In seguito, viene fatto avanzare un catetere guida Multipurpose 9 Fr nella parte distale del seno coronarico con il supporto del catetere diagnostico 6 Fr (tecnica “mother-and-child”). Una volta che il catetere guida 9 Fr risulta posizionato più distalmente possibile nel seno coronarico, il catetere diagnostico 6 Fr viene retratto e viene fatto avanzare il Reducer fino al segmento del seno coronarico dove si vuole impiantare il dispositivo. Il catetere guida 9 Fr viene, quindi, retratto in modo da poter esporre il Reducer e procedere al suo impianto mediante gonfiaggio del palloncino su cui è montato. Dopo l’espansione viene recuperato il palloncino con cautela per evitare il dislocamento del Reducer. Un’angiografia finale permette di valutare la corretta posizione del dispositivo e l’assenza di eventuali complicanze.

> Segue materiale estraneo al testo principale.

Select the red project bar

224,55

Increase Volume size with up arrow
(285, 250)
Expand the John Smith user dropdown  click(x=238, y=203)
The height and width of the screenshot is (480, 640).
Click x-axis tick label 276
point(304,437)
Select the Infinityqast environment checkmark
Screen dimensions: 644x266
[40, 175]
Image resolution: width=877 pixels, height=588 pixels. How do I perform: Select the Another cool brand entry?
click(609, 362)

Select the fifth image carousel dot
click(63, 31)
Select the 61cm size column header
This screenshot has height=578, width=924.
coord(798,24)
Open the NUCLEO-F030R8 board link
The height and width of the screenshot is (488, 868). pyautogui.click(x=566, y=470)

Dopo la procedura tutti i pazienti continuano comunque la terapia medica in atto.

CONCLUSIONI

La terapia medica ottimale e i progressi ottenuti nella rivascolarizzazione coronarica/chirurgica hanno migliorato la sopravvivenza dei pazienti con cardiopatia ischemica, spostando l’attenzione sul controllo dei loro sintomi e sul miglioramento della qualità di vita. Sebbene ad oggi l’impianto del Reducer in seno coronarico sia supportato solo da pochi studi clinici, con scarso “sample size”, ed assenza di dati sul follow-up a lungo termine, tale dispositivo rappresenta una strategia terapeutica promettente in pazienti con angina. Studi futuri saranno indispensabili per comprendere in modo più chiaro, in primo luogo, il meccanismo al quale è legato il suo beneficio nella riduzione dei sintomi, in secondo luogo se questo beneficio sintomatologico possa anche associarsi alla riduzione oggettiva dell’ischemia miocardica e se, infine, tali risultati possano mantenersi nel tempo.